* 原文 *
┌──

命だけは助かったが、男性の人生設計はすっかり変わってしまった。「村を出たとき、村に住む女性と婚約していたんです。お金を持って戻ってくるから、結婚する前に家を建ようね、と約束しました」

いまはビザ費用に充てたローンだけが残る。生活を再建するため、婚約はもう2年後ろ倒しとなった。一緒に渡航した2人の漁師仲間とは、いまも連絡が取れず、行方不明の状態だ。

YouTubeの広告動画に人生を狂わされたネパール人男性

ネパールからも多くの被害者が出ている。英ガーディアン紙によると、ネパール中西部、貧困地域のロルパ出身の男性は、YouTubeの動画広告に騙され人生を狂わされたという。

男性が見た動画広告は、ドイツで働くことができるという夢のような内容だった。応募したところ、担当になったエージェントは、経由のためロシアに一度飛ぶ必要があると告げた。悪夢の始まりだった。

男性はモスクワで拘束され、軍事キャンプ送りとなった。形ばかりの銃の訓練を受け、ウクライナ東部のバフムート送りに。ほかにインド人2人とネパール人4人が一緒だったという。

雪の夜、武器を運搬していると、ウクライナのドローン攻撃に巻き込まれた。男性はガーディアン紙に対し、「ドローン攻撃があるなどとは聞かされていませんでした」と語る。「足、太もも、右手を破片にやられました」。

└──

* 提供資料 *
┌──

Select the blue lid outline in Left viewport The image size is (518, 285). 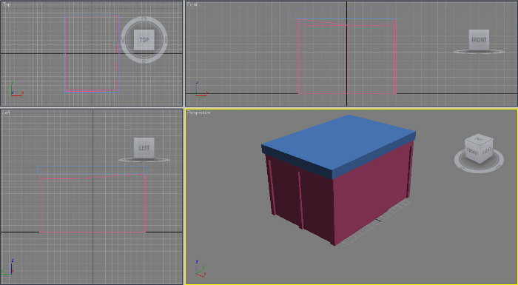(93, 170)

└──

* 課題 A *
原文から、「命だけは助かったが、男性の人」を含む箇所で始め「され人生を狂わされたという。」の後で終わる部分を、一字一句そのまま出力してください。
* 課題 B *
ロルパ出身の男性に関する次の記述(i)〜(iii)が原文と合致するかを「はい」か「いいえ」で答え、判断の根拠となる原文の語句を正確に引用してください。(i) 男性が見た動画広告は、ドイツで働けるという内容だった。(ii) 男性はバフムートへ一人で送られた。(iii) 男性はドローン攻撃があることを事前に知らされていた。
解答には原文の記述のみを用いてください。

* 正解 A *
命だけは助かったが、男性の人生設計はすっかり変わってしまった。「村を出たとき、村に住む女性と婚約していたんです。お金を持って戻ってくるから、結婚する前に家を建ようね、と約束しました」

いまはビザ費用に充てたローンだけが残る。生活を再建するため、婚約はもう2年後ろ倒しとなった。一緒に渡航した2人の漁師仲間とは、いまも連絡が取れず、行方不明の状態だ。

YouTubeの広告動画に人生を狂わされたネパール人男性

ネパールからも多くの被害者が出ている。英ガーディアン紙によると、ネパール中西部、貧困地域のロルパ出身の男性は、YouTubeの動画広告に騙され人生を狂わされたという。

* 正解 B *
(i) はい。「男性が見た動画広告は、ドイツで働くことができるという夢のような内容だった。」
(ii) いいえ。「ほかにインド人2人とネパール人4人が一緒だったという。」
(iii) いいえ。「ドローン攻撃があるなどとは聞かされていませんでした」